Output each entry verbatim. Leave the images out.

========

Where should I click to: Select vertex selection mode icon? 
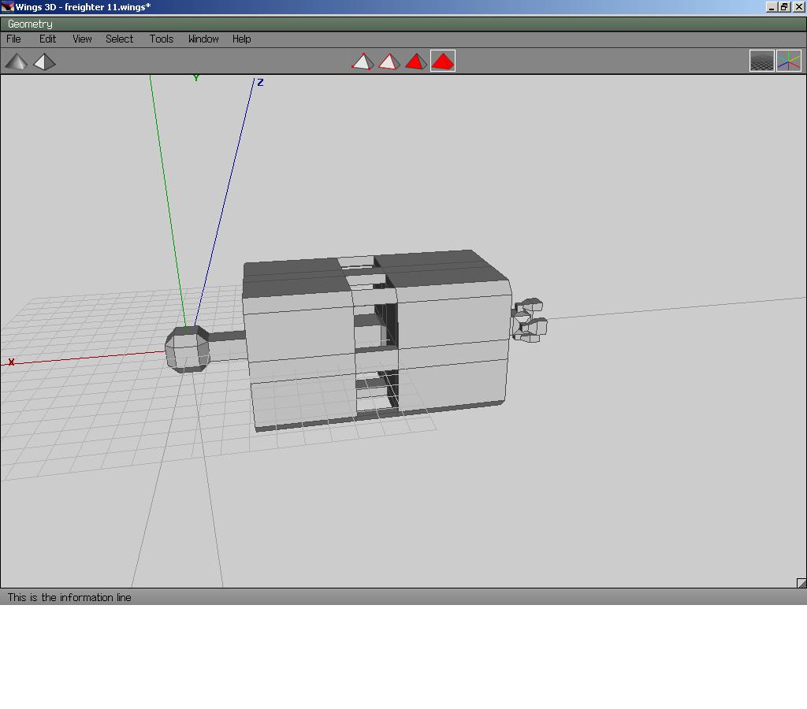[362, 61]
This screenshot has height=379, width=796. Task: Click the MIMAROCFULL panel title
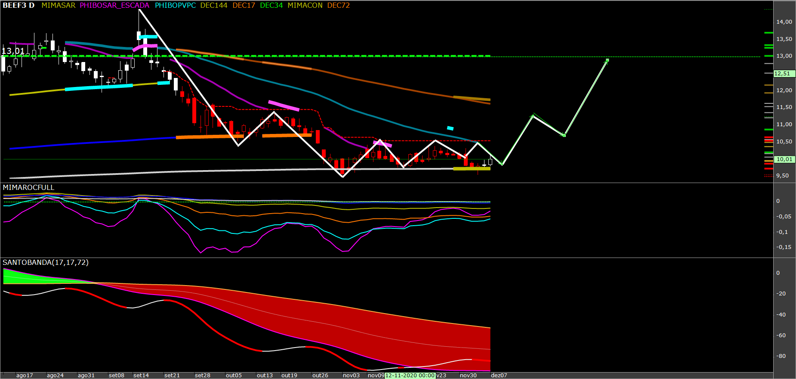[28, 188]
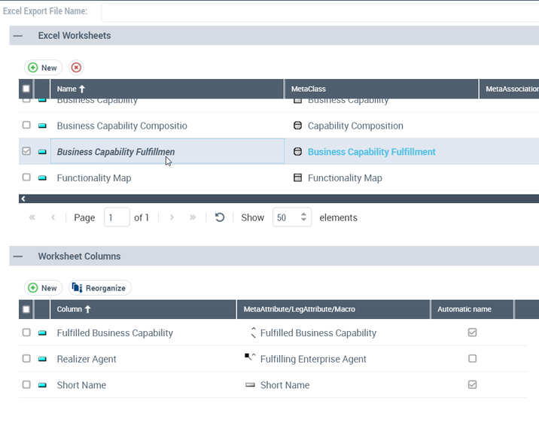
Task: Sort worksheets by Name column header
Action: pos(72,89)
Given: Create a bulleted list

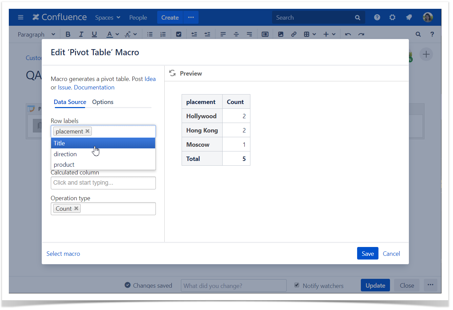Looking at the screenshot, I should tap(150, 34).
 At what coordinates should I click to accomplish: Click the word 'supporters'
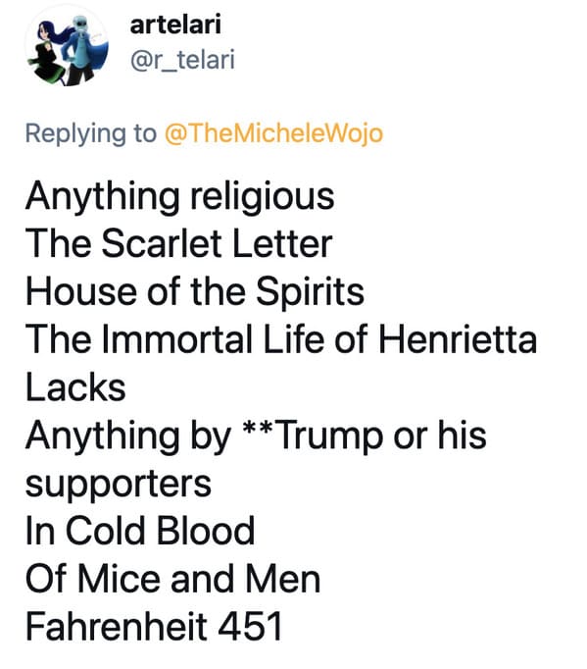[119, 486]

========

**WRITTEN REPLY**
Where should I click to: Select vertex selection mode icon? 
[362, 61]
This screenshot has height=379, width=796. Task: Click the MIMAROCFULL panel title
[28, 188]
Task: Sort worksheets by Name column header
Action: pos(72,89)
Given: Create a bulleted list

Looking at the screenshot, I should tap(150, 34).
 At what coordinates should I click to accomplish: Click the word 'supporters'
[119, 486]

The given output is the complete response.